Over time, some AI search engines collect data on users’ search history, what links they clicked on and other metrics to build out profiles on specific users. This allows them to learn their preferences and deliver more personalized answers.

AI search engines also use LLMs to consolidate the information they find across the web into comprehensive AI-generated responses. Trained on large quantities of text data, large language models predict the next most logical word based on the context provided by previous words, allowing them to produce coherent, grammatically correct prose that closely resembles text written by humans.

More on AI and SearchHow AI SEO Tools Are Changing the Future of Search

 

How Are AI Search Engines Different From Regular Ones?

AI search engines share the same goal as traditional search engines: To provide users with answers that get them to click on a link, thus completing their “search journey,” as Stevens put it. “At the end of the day, that search engine wants to give you a quality answer.”

But they go about their job in different ways.

AI Search Provides Summaries, Regular Search Provides Links

Regular search engines display their results as a list of links, with short snippets of text underneath, while AI search engines can also generate concise summaries of search results — giving users an answer to their query without making them scroll and click onto multiple websites.

AI Search Learns Over Time, Regular Search Resets

AI search engines are designed to continuously learn and adapt to user interactions and new data, improving their performance and the quality of their search results over time. Meanwhile, regular search engines work from scratch with every new query, without taking into account any previous queries or user interactions.

AI Search Focuses on Semantics, Regular Search Focuses on Keywords

Regular search engines primarily depend on keyword matching to interpret user queries, while their AI counterparts concentrate on semantics, considering the broader meaning of words within the context of the sentence. This allows the AI search engine to more thoroughly understand user intent, enabling them to deliver search results that more closely match what a user is looking for. 

“It’s really focused on what you’re telling it,” said Dennis Perpetua, chief technology officer of digital workplace services at tech company Kyndryl. “And then you’re able to refine the results with follow-up prompts or questions, instead of using funny keywords and plus signs and whatnot.” 

By focusing on semantics instead of just keywords, AI search engines can deliver helpful results even when the intent is less than obvious.
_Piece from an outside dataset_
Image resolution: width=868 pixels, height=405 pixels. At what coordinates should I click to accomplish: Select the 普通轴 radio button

For example, if a user asks for the “best places to eat near me with outdoor seating,” the AI search engine should be able to list nearby restaurants with patios, despite the fact that the query doesn’t contain the specific words “restaurant” or “patio.”
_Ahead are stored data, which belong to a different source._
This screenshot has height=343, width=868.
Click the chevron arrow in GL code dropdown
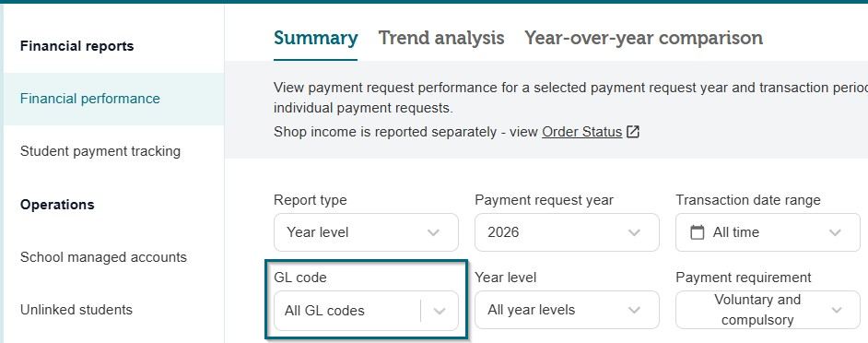[440, 311]
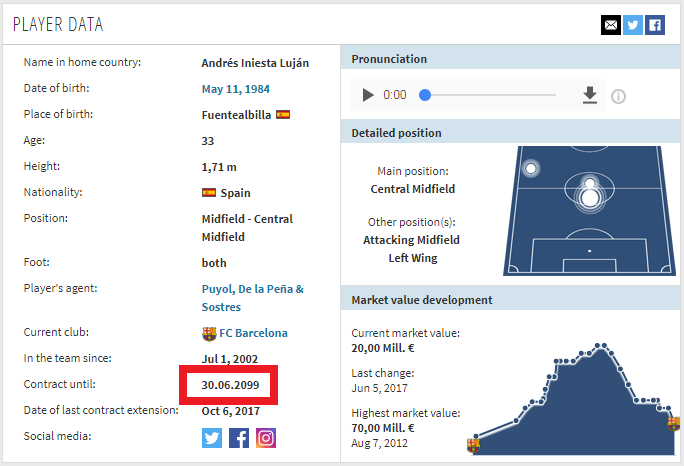Share on Facebook header icon
The height and width of the screenshot is (466, 684).
[654, 25]
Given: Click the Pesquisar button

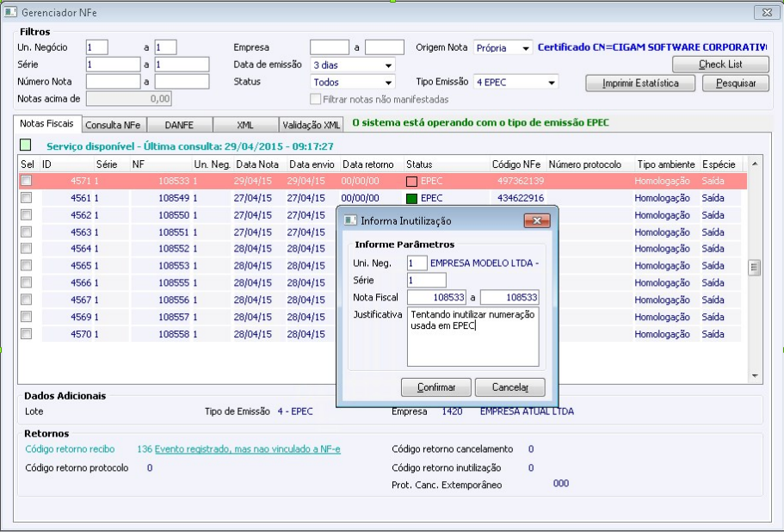Looking at the screenshot, I should 735,84.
“AI search engines are making the ability to find things accessible, simply because you can describe from more of an emotional point of view and a semantic point of view, less from a keyword or accuracy point of view,” Perpetua continued. “It casts a wider aperture and filters answers down to be much more narrow more quickly than the general keyword search, where you manually have to keep tweaking things.”

Regular Search Only Accepts Text Queries, AI Search Accepts Images, Video and Audio

Regular search engines only accept text inputs. But some AI search engines have multimodal capabilities, meaning they are able to process and understand information from formats beyond just text, such as images, videos and audio. For example, a multimodal AI search engine could let users search for information using voice commands, or by taking a photo with their phone — providing a more intuitive and flexible search experience than just typing in questions.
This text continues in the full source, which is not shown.